İnsanlar tanıyorum. Açıkçası büyük çoğunluğu tanıdık yüzler oluyorlar hayatımda. Bir de gelip hayatımın merkezine çöküp kalanlar var. Onlar hep orada olsunlar istiyorum. Mükemmel değiller. Zaten ben de mükemmel değilim. Onlar da mutlu ediyor, üzüyor, kızdırıyor. Ama farklılıkları var. Sevgi herhalde en büyük fark. Ya da belki de kelimelerle anlatmaya gerek olmayan bir şeydir. Beni tanıyorlar, tanımaya devam ediyorlar. Değişiyorum. Onlar değişiyor. Birlikte birbirimizi tanımaya devam ediyoruz. Bizim için bitmeyen bir macera halini alıyor. Tanıdıkça şaşırıyor, seviniyor ya da üzülüyoruz. Devam etmek istiyoruz bu hikayeye.
Onlar huzur bulduklarım.
Yanında bir kadeh şarapla tüm gece susmaktan aldığım keyfi, kalabalıklarda alamadıklarım.
Beni yargılamaz onlar, beni kabullenmiş ve özümsemişlerdir.
Ne dersem diyeyim, ne yaparsam yapayım bilirim ki hep omzumdaki destek olacaklardır.
Ve onlar ne kadar yanlış yaparlarsa yapsınlar, bir hatayla silemeyeceğim kadar değerlidirler benim için.

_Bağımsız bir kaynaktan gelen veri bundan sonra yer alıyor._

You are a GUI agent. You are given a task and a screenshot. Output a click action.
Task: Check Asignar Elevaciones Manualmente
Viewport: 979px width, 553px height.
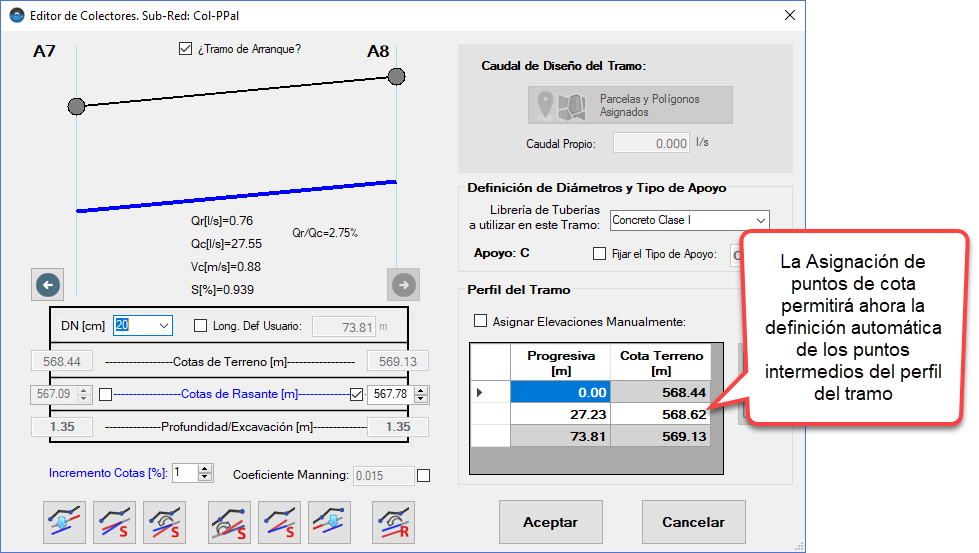coord(481,321)
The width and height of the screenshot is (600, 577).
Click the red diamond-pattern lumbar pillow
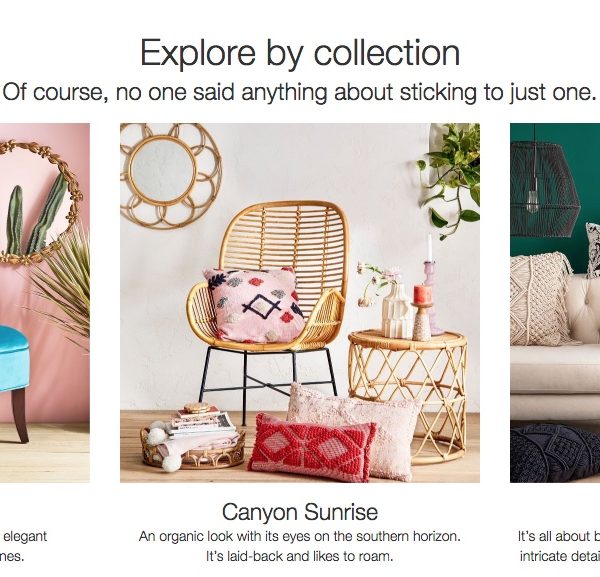coord(312,448)
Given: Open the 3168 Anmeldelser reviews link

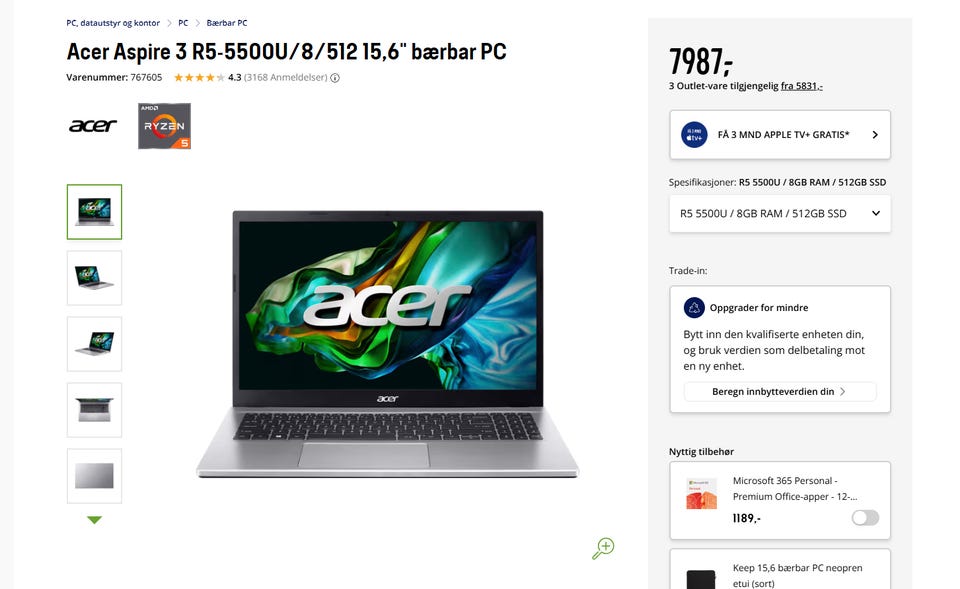Looking at the screenshot, I should [286, 78].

Siz nasıl anıyorsunuz onları bilmiyorum. Eminim çeşitli isimler vermişsinizdir onlara; dost, arkadaş, aile, sevgili, kanka, panpa vs...
Ben onlara isimleriyle sesleniyorum. Söylemesem de bildikleri en büyük gerçek: İyi ki varlar, iyi ki yanımdalar.

5 Şubat 2012 Pazar

Mutsuz insanlara

Huzursuz eden, ortalığa mutsuzluk saçan, sürekli yargılayan, hep haklı olduğuna inanan, gülümsememi yüzümde dondurmaktan haz alan insanlar, tanışmayalım olur mu? Yakınımdaysanız da bir gidin lütfen, belki özünüzde iyisinizdir ama ben ısınamıyorum sizlere. Sevmek istemiyorum sizleri, çünkü seversem sonra kopmak zor oluyor ama kopmazsak enerjimi çalmaya çalışıyorsunuz. Sizinle mutluluğu, neşeyi, huzuru artıramıyoruz, yoktan varedemiyoruz. Kara delik gibi çekiyorsunuz önünüze gelen herşeyi.

Lütfen, girmeyin hayatıma, tanışmayalım, gelmeyin yakınıma...

Gidin benden, hayatımı rahat bırakın.

3 Şubat 2012 Cuma

Tamamen kişisel

   Tuhaf bir dönüşüm geçiriyorum.
Bende bir şeyler değişiyor, o değişimi görüyor, anlıyor ve birebir tanık oluyorum.
Çoğu zaman elimde de değil aynı kalmak...
Ne yöne gittiğimi görüyor ancak durmak istesem de duramıyorum. Ki gittiğim yönde de bir terslik yok aslında. Sadece sona doğru akıntıya kapıldım ve akıntıya karşı yüzmek imkansız gibi.

Aslında birbiri ardına eklenerek giden bir şey bu. Türkçe karşılığı nedir bilmiyorum cidden ama ingilizceden geçmiş hali kümülatif kelimenin. Tam da böyle.

Mutlu muyum? Sanırım evet. Kaosun ortasında düzeni bulmuşluk benimkisi. Pek çok belirsizlik var ki hiç sevmem bilinmeyenleri ...Ama ...Bir şeyler olacak, güzel, ışıltılı, huzurlu. Biliyor ve bekliyorum.